* **EXERCISE OBJECTIVE**: Go to the line that contains "Ovens & Equipment (267, 49)" and extract it along with every line after it, exactly, through the end of the data below.

═══ DATA FOR THE TASK ═══

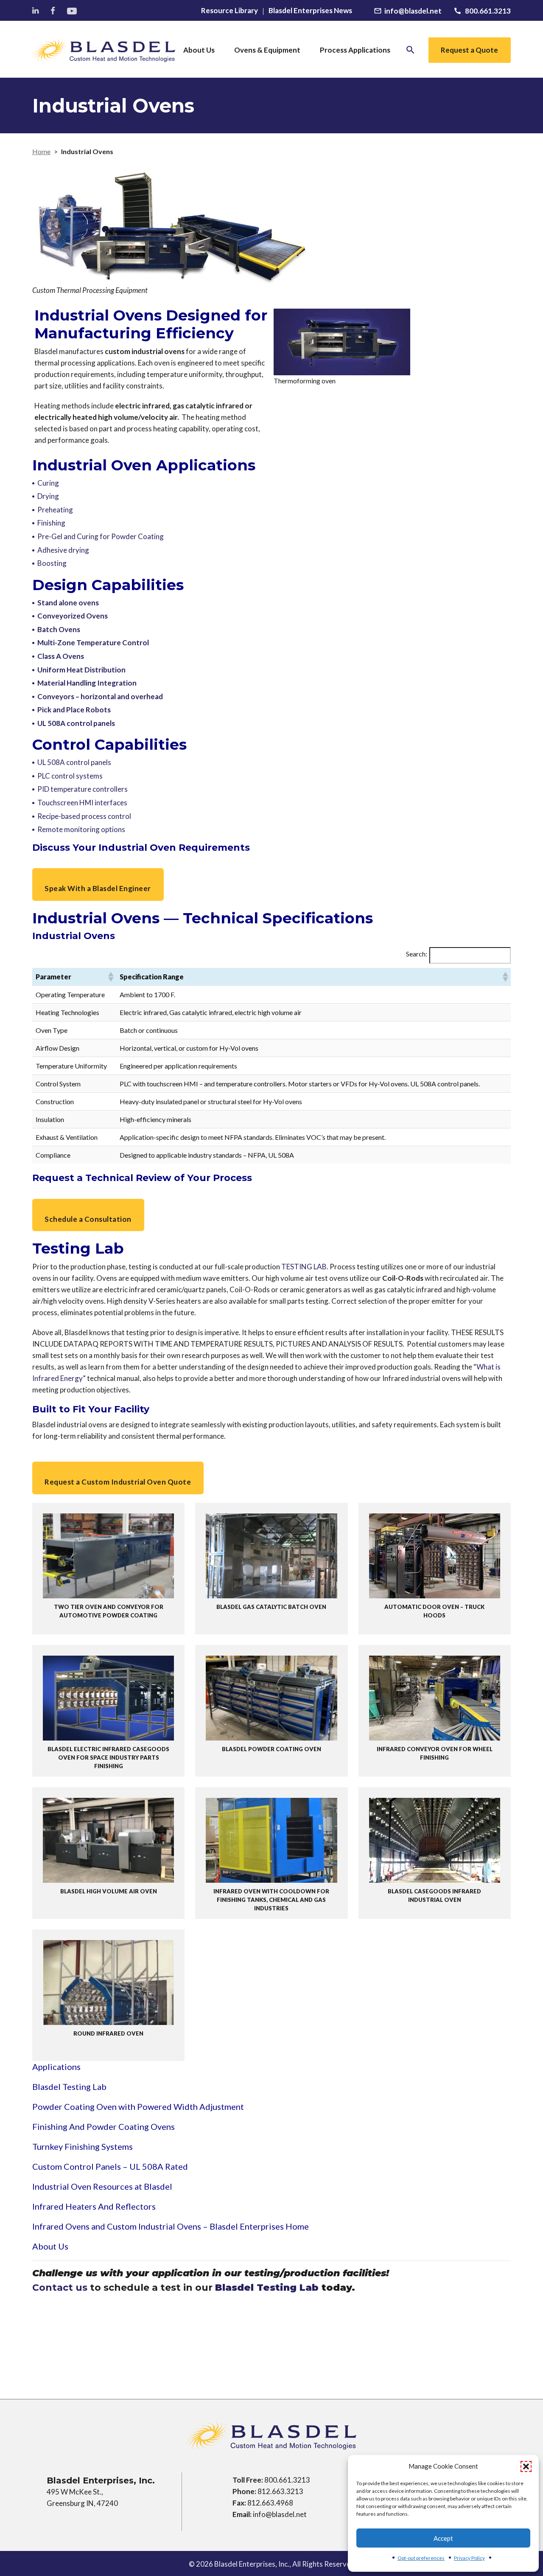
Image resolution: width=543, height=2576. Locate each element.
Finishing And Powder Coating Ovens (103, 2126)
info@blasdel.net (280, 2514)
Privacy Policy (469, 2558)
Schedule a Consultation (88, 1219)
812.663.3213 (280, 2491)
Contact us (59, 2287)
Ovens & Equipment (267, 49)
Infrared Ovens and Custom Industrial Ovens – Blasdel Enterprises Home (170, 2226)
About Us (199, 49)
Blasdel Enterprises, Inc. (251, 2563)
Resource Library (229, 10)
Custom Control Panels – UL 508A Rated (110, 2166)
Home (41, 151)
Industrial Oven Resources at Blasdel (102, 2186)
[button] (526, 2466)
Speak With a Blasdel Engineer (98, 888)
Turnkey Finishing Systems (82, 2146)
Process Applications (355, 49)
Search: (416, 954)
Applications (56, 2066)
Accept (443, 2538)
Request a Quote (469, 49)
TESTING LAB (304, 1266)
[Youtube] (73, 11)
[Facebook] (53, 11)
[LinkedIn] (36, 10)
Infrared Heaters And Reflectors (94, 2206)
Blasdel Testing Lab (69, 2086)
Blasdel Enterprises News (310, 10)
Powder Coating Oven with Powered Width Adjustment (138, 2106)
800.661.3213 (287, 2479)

═══

* **RESULT OF THIS TASK**:
Ovens & Equipment (267, 49)
Infrared Ovens and Custom Industrial Ovens – Blasdel Enterprises Home (170, 2226)
About Us (199, 49)
Blasdel Enterprises, Inc. (251, 2563)
Resource Library (229, 10)
Custom Control Panels – UL 508A Rated (110, 2166)
Home (41, 151)
Industrial Oven Resources at Blasdel (102, 2186)
[button] (526, 2466)
Speak With a Blasdel Engineer (98, 888)
Turnkey Finishing Systems (82, 2146)
Process Applications (355, 49)
Search: (416, 954)
Applications (56, 2066)
Accept (443, 2538)
Request a Quote (469, 49)
TESTING LAB (304, 1266)
[Youtube] (73, 11)
[Facebook] (53, 11)
[LinkedIn] (36, 10)
Infrared Heaters And Reflectors (94, 2206)
Blasdel Testing Lab (69, 2086)
Blasdel Enterprises News (310, 10)
Powder Coating Oven with Powered Width Adjustment (138, 2106)
800.661.3213 (287, 2479)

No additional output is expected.